Question - How is kT-RAM different from an FPGA?
kT-RAM is best understood as a learning co-processor. It excels at things like inference and classification. We are not aware of other computing substrates that provide access to higher power efficiency or synaptic density than kT-RAM. FPGAs are very useful generic hardware accelerators built with modern CMOS technology. Before physical production of kT-RAM, we are using FPGAs (and other hardware accelerators) as kT-RAM emulators in our development platforms.
Question - How does kT-RAM differ from Micron’s Automata Processor?
Micron’s Automata Processor is a parallel and scalable regular expression matcher with limited dynamic reconfigurability. KT-RAM is a learning co-processor. kT-RAM can do things like unsupervised feature learning, inference, classification, prediction and anomaly detection. As an example, if you wanted to search Wikipedia for all occurrences of some word or word pattern that you specify, the Automata Processor would be great. If you wanted to learn a representation of that word and how it relates to other words (its meaning), you would be better off using kT-RAM.
Knowm proposes Thermodynamic RAM
Arxiv - Thermodynamic-RAM Technology Stack
Knowm introduce a technology stack or specification describing the multiple levels of abstraction and specialization needed to implement a neuromorphic processor based on the theory of AHaH Computing.
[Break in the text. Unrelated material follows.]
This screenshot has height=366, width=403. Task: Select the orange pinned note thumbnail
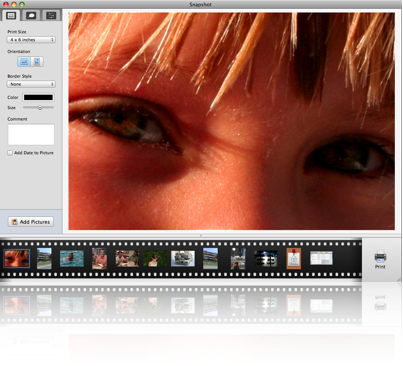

This specific implementation is called Thermodynamic-RAM (kT-RAM). Bringing us closer to brain-like neural computation, kT-RAM will provide a general purpose adaptive hardware resource to existing computing platforms enabling fast and low-power machine learning capabilities that are currently hampered by the separation of memory and processing. The motivation for defining the technology stack is two-fold. First, explaining kT-RAM is much easier if it is broken down into smaller, more manageable pieces. Secondly, groups interested in realizing kT-RAM can choose a level to contribute to that matches their interest and expertise. The levels of the Thermodynamic-RAM technology stack include the memristor, Knowm-Synapse, AHaH Node, kT-RAM, kT-RAM instruction set, sparse spike encoding, kT-RAM emulator, and SENSE Server.
Thermodynamic-RAM is the first attempt at realizing a working neuromorphic processor implementing the theory of AHaH Computing. While several alternative designs are feasible and may offer specific advantages over others, the first design aims to be a general computing substrate geared towards reconfigurable network topologies and the entire spectrum of the machine learning application space. In the following sections, we break down the entire design specification into various levels from ideal memristors to integrating the finished product into existing technology. Defining the individual levels of this ‘technology stack’ helps to introduce the technology step by step and group the necessary pieces into tasks with focused objectives. This allows for separate groups to specialize at one or more levels of the stack where their strengths and interests exist. Improvements at various levels can propagate throughout the whole technology ecosystem, from materials to markets, without any single participant having to bridge the whole stack. In a way, the technology stack is an industry specification.